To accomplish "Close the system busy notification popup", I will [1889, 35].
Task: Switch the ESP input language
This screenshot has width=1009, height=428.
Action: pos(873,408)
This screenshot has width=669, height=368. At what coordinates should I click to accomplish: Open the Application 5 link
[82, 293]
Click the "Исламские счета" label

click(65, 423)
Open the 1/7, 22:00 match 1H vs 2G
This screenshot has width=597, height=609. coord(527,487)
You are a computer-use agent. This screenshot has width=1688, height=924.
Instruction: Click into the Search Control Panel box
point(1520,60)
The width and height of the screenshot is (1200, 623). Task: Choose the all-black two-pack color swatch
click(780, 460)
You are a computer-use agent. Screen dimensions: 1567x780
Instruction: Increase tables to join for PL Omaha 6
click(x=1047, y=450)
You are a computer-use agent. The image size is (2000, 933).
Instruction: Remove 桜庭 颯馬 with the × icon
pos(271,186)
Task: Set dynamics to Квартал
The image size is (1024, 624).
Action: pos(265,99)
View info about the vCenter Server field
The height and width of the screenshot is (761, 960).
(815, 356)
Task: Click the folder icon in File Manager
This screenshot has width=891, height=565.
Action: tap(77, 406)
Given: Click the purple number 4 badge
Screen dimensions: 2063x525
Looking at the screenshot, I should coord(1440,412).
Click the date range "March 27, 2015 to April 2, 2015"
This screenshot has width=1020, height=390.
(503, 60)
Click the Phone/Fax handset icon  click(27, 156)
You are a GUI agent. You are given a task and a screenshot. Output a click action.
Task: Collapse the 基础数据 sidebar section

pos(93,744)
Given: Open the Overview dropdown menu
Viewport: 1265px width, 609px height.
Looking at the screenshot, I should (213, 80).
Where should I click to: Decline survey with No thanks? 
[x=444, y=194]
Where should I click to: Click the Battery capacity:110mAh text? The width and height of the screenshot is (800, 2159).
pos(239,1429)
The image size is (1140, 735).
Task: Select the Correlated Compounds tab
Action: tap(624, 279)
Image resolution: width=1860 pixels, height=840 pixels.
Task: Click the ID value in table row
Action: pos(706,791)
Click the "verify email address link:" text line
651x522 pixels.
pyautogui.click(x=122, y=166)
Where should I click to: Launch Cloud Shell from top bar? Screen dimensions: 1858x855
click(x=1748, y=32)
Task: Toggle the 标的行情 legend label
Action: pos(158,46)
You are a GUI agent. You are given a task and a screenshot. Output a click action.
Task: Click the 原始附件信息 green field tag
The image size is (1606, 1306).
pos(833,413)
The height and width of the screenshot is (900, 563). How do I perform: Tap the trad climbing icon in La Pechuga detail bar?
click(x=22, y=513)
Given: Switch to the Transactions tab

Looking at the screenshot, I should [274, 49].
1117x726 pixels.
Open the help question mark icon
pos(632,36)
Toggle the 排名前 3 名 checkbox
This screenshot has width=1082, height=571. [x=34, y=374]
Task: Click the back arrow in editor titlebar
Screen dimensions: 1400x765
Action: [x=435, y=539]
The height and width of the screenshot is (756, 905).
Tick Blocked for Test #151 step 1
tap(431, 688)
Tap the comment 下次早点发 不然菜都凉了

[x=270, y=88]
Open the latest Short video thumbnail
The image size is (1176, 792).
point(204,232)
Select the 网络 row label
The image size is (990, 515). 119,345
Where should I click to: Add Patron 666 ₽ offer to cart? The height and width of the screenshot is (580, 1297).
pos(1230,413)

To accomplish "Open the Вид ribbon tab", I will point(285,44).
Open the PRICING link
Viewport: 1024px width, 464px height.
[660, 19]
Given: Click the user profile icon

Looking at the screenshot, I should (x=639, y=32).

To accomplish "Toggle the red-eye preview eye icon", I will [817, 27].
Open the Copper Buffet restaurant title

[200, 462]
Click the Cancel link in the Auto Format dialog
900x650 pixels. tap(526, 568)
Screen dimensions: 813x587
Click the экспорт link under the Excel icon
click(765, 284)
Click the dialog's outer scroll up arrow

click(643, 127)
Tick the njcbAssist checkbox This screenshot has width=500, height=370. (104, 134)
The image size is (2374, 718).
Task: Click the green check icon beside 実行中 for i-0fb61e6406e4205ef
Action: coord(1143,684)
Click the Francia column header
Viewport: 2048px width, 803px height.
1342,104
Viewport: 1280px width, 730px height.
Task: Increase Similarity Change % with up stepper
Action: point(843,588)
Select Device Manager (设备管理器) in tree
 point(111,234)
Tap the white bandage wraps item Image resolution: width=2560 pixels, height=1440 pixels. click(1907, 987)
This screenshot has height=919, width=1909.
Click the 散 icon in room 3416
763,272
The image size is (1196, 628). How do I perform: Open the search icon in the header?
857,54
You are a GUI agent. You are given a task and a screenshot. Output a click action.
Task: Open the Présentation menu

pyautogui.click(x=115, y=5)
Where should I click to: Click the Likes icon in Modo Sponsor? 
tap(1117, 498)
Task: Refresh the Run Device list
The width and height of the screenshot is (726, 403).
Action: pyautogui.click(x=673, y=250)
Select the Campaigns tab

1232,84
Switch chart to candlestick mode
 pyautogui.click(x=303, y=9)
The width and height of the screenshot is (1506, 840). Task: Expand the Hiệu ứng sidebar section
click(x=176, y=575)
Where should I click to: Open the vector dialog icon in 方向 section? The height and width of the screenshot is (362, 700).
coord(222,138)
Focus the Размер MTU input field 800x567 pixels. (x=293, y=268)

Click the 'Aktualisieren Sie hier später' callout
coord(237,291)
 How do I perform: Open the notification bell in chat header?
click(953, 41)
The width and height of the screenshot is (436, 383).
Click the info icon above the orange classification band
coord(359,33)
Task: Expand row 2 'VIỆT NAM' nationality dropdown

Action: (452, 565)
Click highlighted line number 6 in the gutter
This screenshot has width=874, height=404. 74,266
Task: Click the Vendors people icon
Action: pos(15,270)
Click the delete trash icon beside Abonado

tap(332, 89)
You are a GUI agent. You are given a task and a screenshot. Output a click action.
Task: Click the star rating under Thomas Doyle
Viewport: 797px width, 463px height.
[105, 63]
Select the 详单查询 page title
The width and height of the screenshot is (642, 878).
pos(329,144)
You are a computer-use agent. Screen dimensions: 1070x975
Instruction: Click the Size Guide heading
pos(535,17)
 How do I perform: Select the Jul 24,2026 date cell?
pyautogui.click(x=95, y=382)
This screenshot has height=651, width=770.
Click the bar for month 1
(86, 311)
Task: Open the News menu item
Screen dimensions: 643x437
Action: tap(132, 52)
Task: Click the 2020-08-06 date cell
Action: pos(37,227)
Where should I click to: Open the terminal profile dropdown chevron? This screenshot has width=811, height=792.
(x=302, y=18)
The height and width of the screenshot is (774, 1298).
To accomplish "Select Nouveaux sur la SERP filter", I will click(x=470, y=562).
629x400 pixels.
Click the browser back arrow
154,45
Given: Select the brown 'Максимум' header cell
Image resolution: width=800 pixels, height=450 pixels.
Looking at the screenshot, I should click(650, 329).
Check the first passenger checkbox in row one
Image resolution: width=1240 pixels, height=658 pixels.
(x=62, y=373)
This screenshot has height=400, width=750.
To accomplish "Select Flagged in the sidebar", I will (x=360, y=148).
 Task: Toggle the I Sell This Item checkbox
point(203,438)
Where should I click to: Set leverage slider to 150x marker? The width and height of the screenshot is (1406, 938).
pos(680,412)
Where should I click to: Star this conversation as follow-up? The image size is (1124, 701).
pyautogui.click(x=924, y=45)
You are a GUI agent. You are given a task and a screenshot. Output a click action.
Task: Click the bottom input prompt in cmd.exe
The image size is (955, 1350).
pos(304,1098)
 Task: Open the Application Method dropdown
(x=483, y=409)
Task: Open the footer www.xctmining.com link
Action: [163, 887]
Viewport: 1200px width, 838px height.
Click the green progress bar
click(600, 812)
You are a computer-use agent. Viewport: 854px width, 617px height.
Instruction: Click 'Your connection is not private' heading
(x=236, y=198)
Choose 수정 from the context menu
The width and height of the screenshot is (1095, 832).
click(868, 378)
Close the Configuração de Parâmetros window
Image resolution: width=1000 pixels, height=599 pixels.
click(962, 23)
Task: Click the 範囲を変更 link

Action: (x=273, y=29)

━━━━━━━━

__REQUIRED ACTION__
Lines from the one holding "629x400 pixels." through the last line of the material are to be repeated exactly; no other lines belong in the answer.

__EXPECTED ANSWER__
629x400 pixels.
Click the browser back arrow
154,45
Given: Select the brown 'Максимум' header cell
Image resolution: width=800 pixels, height=450 pixels.
Looking at the screenshot, I should click(650, 329).
Check the first passenger checkbox in row one
Image resolution: width=1240 pixels, height=658 pixels.
(x=62, y=373)
This screenshot has height=400, width=750.
To accomplish "Select Flagged in the sidebar", I will (x=360, y=148).
 Task: Toggle the I Sell This Item checkbox
point(203,438)
Where should I click to: Set leverage slider to 150x marker? The width and height of the screenshot is (1406, 938).
pos(680,412)
Where should I click to: Star this conversation as follow-up? The image size is (1124, 701).
pyautogui.click(x=924, y=45)
You are a GUI agent. You are given a task and a screenshot. Output a click action.
Task: Click the bottom input prompt in cmd.exe
The image size is (955, 1350).
pos(304,1098)
 Task: Open the Application Method dropdown
(x=483, y=409)
Task: Open the footer www.xctmining.com link
Action: [163, 887]
Viewport: 1200px width, 838px height.
Click the green progress bar
click(600, 812)
You are a computer-use agent. Viewport: 854px width, 617px height.
Instruction: Click 'Your connection is not private' heading
(x=236, y=198)
Choose 수정 from the context menu
The width and height of the screenshot is (1095, 832).
click(868, 378)
Close the Configuração de Parâmetros window
Image resolution: width=1000 pixels, height=599 pixels.
click(962, 23)
Task: Click the 範囲を変更 link

Action: (x=273, y=29)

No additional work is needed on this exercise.